#### TEXTE À LIRE:
FORCES

La démocratie et les droits
Un processus complexe, mouvant, jamais complètement achevé

Nancy Thede
Coordonnatrice
Développement démocratique
Centre international des droits de la personne et du développement démocratique

Un survol rapide du continent permet de constater que les conditions relatives à la démocratie et aux droits de la personne, notamment aux droits civils et politiques, se sont nettement améliorées au cours des trente dernières années. Les gouvernements élus sont désormais la norme dans l'ensemble des Amériques. La démocratie n'est cependant pas encore arrivée à son terme, comme en témoignent les soubresauts observés dans nombre de pays ces dernières années. Même le processus électoral ne garantit pas le plein exercice des droits démocratiques. Face au nouveau courant d'intégration économique, les régimes démocratiques et les droits de la personne se trouvent confrontés à des défis inattendus qui exigent la mise en œuvre de nouvelles formes de participation démocratique tant à l'échelle continentale que nationale.

« Pour la première fois dans l'histoire de l'humanité, les Amériques forment une communauté de sociétés démocratiques. » Cette affirmation, tirée de la Déclaration de principe du Sommet des Amériques tenu à Miami en décembre 1994, donne une image frappante des changements survenus sur le continent depuis trente ans. Autrefois hanté par la guérilla et les dictatures anticommunistes, dont un grand nombre devaient leur pouvoir à l'appui actif des États-Unis, le continent américain est aujourd'hui pleinement voué à l'idéal démocratique. Même les gouvernements qui, dans la pratique, ne se conforment pas tout à fait au modèle démocratique tentent d'asseoir leur légitimité sur une intention avouée d'esprit démocratique ou un semblant d'institutions démocratiques. La démocratie a donc conquis une hégémonie incontestée au plan idéologique.

Cette vague s'est répandue avec régularité, pour acquérir une force irrésistible au fil des années. Après le remplacement du régime militaire de l'Équateur par un gouvernement civil en 1979, l'élan s'est poursuivi tout au long des années 80 : le Pérou (1980), l'Argentine (1983), l'Uruguay et El Salvador (1984), la Bolivie et le Honduras (1985), le Guatemala (1986), le Brésil (1989), le Chili, Haïti et le Nicaragua (1990) et enfin le Paraguay en 1993. Ces changements de régimes n'ont pas été sans heurts (comme en témoignent les soubresauts du Guatemala, d'Haïti et du Pérou, entre autres), mais la tendance est claire.

Les Amériques se sont non seulement dotées de régimes élus démocratiquement, mais ont aussi amélioré leur comportement en matière de droits de la personne. En dépit de la persistance de sérieuses violations des droits de la personne reconnus par la communauté internationale, il est indéniable que les pays du continent américain ont parcouru un long chemin depuis les sombres années 70 et 80, époque durant laquelle les massacres de civils, les disparitions inexpliquées, les exécutions extrajudiciaires et la torture étaient le sort communément réservé aux dissidents – ou même aux dissidents présumés – par les juntes militaires au pouvoir.

#### LIGNES DE DONNÉES:
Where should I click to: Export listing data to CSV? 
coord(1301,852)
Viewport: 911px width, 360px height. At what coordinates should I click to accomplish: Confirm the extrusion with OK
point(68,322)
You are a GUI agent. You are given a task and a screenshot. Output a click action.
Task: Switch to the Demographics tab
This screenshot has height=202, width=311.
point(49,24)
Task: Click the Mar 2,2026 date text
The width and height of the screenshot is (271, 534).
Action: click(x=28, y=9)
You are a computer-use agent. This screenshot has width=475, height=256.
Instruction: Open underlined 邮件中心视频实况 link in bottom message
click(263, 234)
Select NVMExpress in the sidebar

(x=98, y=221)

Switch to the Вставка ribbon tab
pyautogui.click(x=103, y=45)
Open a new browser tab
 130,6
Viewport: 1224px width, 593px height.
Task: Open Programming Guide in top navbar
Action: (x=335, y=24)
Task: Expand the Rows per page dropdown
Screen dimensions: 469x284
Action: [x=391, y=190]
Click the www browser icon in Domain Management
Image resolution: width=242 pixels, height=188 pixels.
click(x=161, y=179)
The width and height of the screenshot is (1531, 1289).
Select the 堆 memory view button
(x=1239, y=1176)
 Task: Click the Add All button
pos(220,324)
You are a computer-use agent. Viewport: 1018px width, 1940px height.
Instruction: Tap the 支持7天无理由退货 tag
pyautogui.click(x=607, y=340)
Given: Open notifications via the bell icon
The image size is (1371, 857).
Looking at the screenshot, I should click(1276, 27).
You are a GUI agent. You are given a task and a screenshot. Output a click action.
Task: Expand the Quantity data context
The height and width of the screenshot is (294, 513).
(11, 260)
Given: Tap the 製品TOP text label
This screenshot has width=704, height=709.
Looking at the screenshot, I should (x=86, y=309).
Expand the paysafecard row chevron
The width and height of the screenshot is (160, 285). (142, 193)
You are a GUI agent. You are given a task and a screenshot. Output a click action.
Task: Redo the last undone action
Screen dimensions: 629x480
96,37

#### EXERCICES:
1. Énumérez les pratiques que le texte sur la démocratie et les droits attribue aux juntes militaires au pouvoir durant les années 70 et 80.
2. Rassemblez chaque ligne qui contient le mot « Open », en tenant compte de la casse.

#### RÉPONSES COMPLÈTES:
1.
- les massacres de civils
- les disparitions inexpliquées
- les exécutions extrajudiciaires
- la torture

2.
Instruction: Open underlined 邮件中心视频实况 link in bottom message
Open a new browser tab
Task: Open Programming Guide in top navbar
Given: Open notifications via the bell icon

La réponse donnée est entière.